Nicaragua Seemingly Moving Forward with Chinese-Backed Plan for Rival to Panama Canal

By Staff Writer| Jan 27, 2014

The Panama Canal, a shortcut from the Pacific to the Atlantic Ocean that saves an enormous amount of time for ships carrying intercontinental cargo, has had a 100-year monopoly on providing maritime transport short (and safer) passage from one side of the globe to the other.

It is currently in a state of improvement with an expansion that is expected to roughly double the capacity of vessels moving through it. This project was begun by the United States, which still enjoys a very close relationship with the Central American country that holds the land on which it sits. The close relationship is important not only for trade, but also for international security concerns.

"U.S.- Panama trade grew by roughly 20 percent to more than $10 billion in 2012 and has only continued to increase since the entry into force of the U.S.-Panama Trade Promotion Agreement (TPA) in October 2012," noted a White House press release on Biden's meeting with Panamanian officials. "Panama's strategic location as a major shipping route - and its expansion of the Panama Canal - will only enhance the importance of the U.S.-Panama trade and the jobs it will support in both the United States and Panama."

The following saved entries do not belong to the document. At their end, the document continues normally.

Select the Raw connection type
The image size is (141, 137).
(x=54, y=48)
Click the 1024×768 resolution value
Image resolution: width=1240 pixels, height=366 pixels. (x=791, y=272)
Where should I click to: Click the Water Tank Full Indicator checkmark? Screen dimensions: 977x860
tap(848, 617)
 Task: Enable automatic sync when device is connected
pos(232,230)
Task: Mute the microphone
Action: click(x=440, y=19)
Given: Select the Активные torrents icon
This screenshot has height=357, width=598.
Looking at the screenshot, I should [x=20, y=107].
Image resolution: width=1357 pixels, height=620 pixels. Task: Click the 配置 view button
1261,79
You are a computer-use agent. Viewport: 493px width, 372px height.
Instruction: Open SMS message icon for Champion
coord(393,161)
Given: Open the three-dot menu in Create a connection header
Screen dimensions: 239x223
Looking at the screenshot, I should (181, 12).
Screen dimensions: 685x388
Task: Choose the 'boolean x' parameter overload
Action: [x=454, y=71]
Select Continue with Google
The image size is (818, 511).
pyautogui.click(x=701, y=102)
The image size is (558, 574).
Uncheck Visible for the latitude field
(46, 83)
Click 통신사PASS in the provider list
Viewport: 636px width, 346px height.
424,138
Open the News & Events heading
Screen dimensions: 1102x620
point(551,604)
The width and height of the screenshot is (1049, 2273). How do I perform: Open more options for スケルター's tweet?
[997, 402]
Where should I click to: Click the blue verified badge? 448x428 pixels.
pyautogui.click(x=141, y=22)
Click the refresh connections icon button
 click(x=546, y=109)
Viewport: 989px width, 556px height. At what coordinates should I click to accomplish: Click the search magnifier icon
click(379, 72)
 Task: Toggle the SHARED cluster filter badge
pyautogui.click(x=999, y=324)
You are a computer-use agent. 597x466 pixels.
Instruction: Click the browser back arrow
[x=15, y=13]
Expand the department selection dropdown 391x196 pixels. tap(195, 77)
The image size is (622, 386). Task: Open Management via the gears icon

But there is competition on the way in Panama's neighborhood. Nicaragua is in the process of trying to lay the groundwork for another canal, one that it says will be able to accommodate ships larger than even the post-improvement Panama Canal will be able to.

"They carry more cargo for about the same amount of money per mile," says Rodney McFadden of George Mason University in an interview with Voice of America. "They are much easier on the environment, and they increase trade. "

McFadden tells VOA that the proposed alternative canal through Nicaragua might be able to double the amount of cargo a ship can carry through even the improved canal that is being constructed currently in Panama.

Financing the effort is China-based HK Nicaragua Canal Development Investment Co. Ltd. According to Reflejos, experts believe the project would cost $40 billion, take 11 years to complete and involve digging out 130 miles of waterway, which leaves many skeptical that the effort will ever materialize.

"I don't think the canal will ever be built," Panamanian Foreign Minister Fernando Nunez Fabrega said in October according to the Christian Science Monitor, adding that it will have to compete financially with a newly-improved Panama Canal that is expected to be operating in 2015.

"Can you imagine getting into a pricing war? When you say, 'We'll charge a dollar a ton,' and the guy next to you says, 'I'll charge 10 cents'?"